Intestinal ultrasound is a non-invasive tool with increasing evidence of usefulness in the monitoring of CD and UC patients. It allows the assessment of disease activity, extent, and disease-related complications with a potentially significant impact on the management of IBD patients [10].

Colonic pseudopolyps are a frequent finding and a marker of previous inflammatory activity in IBD patients [1]. Importantly, pseudopolyps are considered an intermediate risk factor for colorectal cancer justifying a shortening of the surveillance interval. Moreover, they can make the endoscopic assessment of inflammatory activity and colorectal cancer surveillance in IBD patients difficult due to the irregularity of the mucosa and luminal crowding.

This is the first study describing the IUS features of pseudopolyposis in IBD. We found that increased bowel AP diameter and presence of luminal vascular signals were distinguishing features of pseudopolyposis. Increased colonic AP diameter may be explained by the fact that pseudopolyps usually distend the lumen and make it more circular and likely less compressible, even in patients in endoscopic remission.
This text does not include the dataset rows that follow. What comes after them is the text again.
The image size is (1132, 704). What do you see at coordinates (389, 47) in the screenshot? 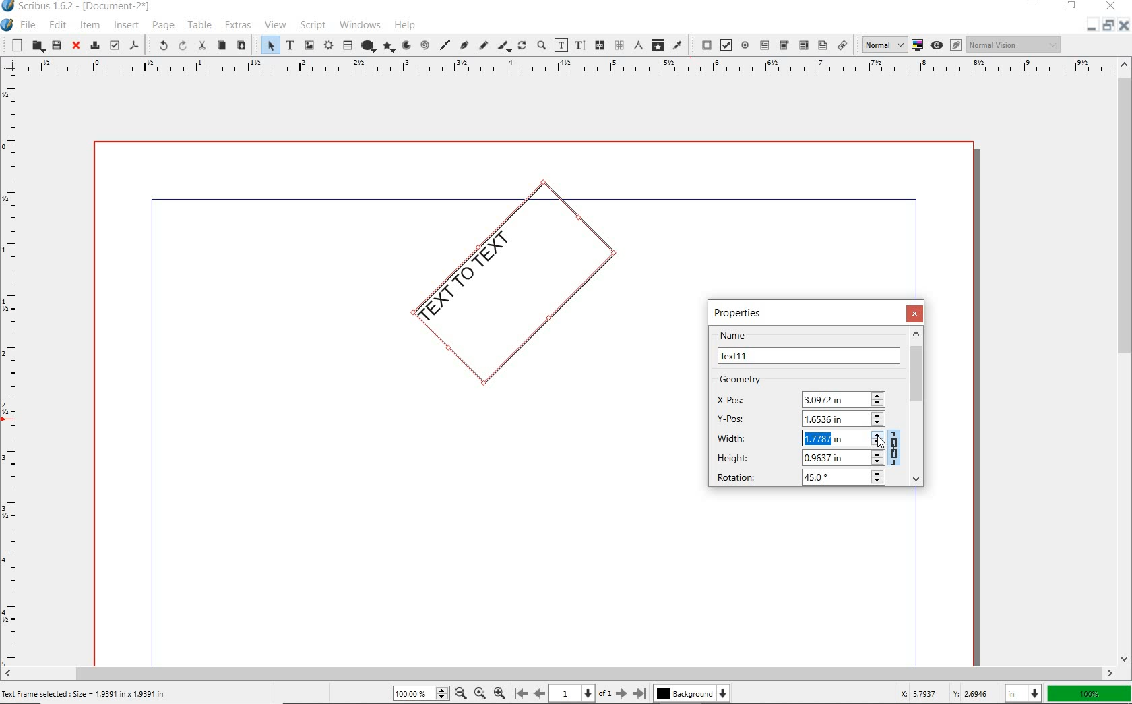
I see `polygon` at bounding box center [389, 47].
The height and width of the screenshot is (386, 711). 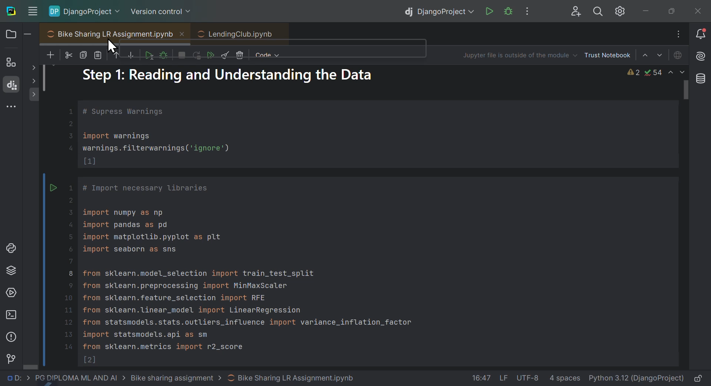 I want to click on Django structure, so click(x=11, y=85).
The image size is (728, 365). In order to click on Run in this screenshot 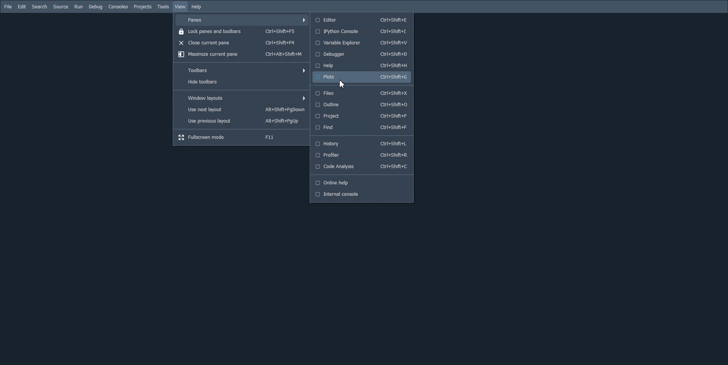, I will do `click(78, 7)`.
The size, shape and echogenicity of the lumen may vary according to the amount and consistency of the fecal content and amount of gas in the lumen. As this could be a limitation in the assessment of luminal parameters, we considered only patients where lumen and posterior wall were well visualized, avoiding segments full of solid fecal content and gas.

Color Doppler signals within the lumen of pseudopolyposis patients were also noted. This is likely because pseudopolyps are characterized by a high number of vessels and highly vascularized with slow flow detectable by color Doppler [11]. The use of contrast enhanced US and new technical advances such as the superb microvascular imaging techniques, may better assess pseudopolyposis overcoming some of the limitations of our study. In fact, the sole use of color Doppler fails to detect smaller and sparse pseudopolyps, and can detect artifacts such as the “twinkling artifact” which may result in false positive vascular findings if not confirmed by pulsed-Doppler assessment. This artifact appears as a rapid alternation of colors immediately behind a stationary solid echogenic object (usually a biliary or kidney stone), creating a false image of color flow, which may be visible when colonic lumen is filled by semisolid feces.

Another limitation of our study is that it refers to massive pseudopolyposis of the left colon only. We focused our attention on sigmoid and descending colon because are usually better visualized and more comparable in terms of size amongst IBD patients.

Overall, we observed that the combination of simple anteroposterior diameter of the colon and vascular signals within the lumen suggest a massive pseudopolyposis with high sensitivity and specificity. Given the nature of the study (case–control study) it was not possible to give further information about the accuracy of these IUS signs. Further studies with larger sample and a different study design, should be performed to assess accuracy of IUS in assessing this condition. However, despite these limitations, we feel this study being the first sonographic description of pseudopolyposis in IBD, may be a useful adjunct in the field of IUS in IBD, with potential applications in clinical practice and hints for research. On this regard, although not specifically addressed in our study, the measurement of bowel wall thickening in patients with pseudopolyposis may be tricky due to irregularity and lack of clarity of the mucosal/bowel content interface line. As bowel wall thickening and vascularization are now relevant parameters to assess IBD activity [6], the presence of massive pseudopolyposis could hamper this evaluation and should be therefore reported when suspected. In addition, whether the IUS detection of massive psuedopolyposis could be of add value in clinical practice as prognostic factor or in monitoring IBD patients, remains to be properly assessed in ad hoc studies.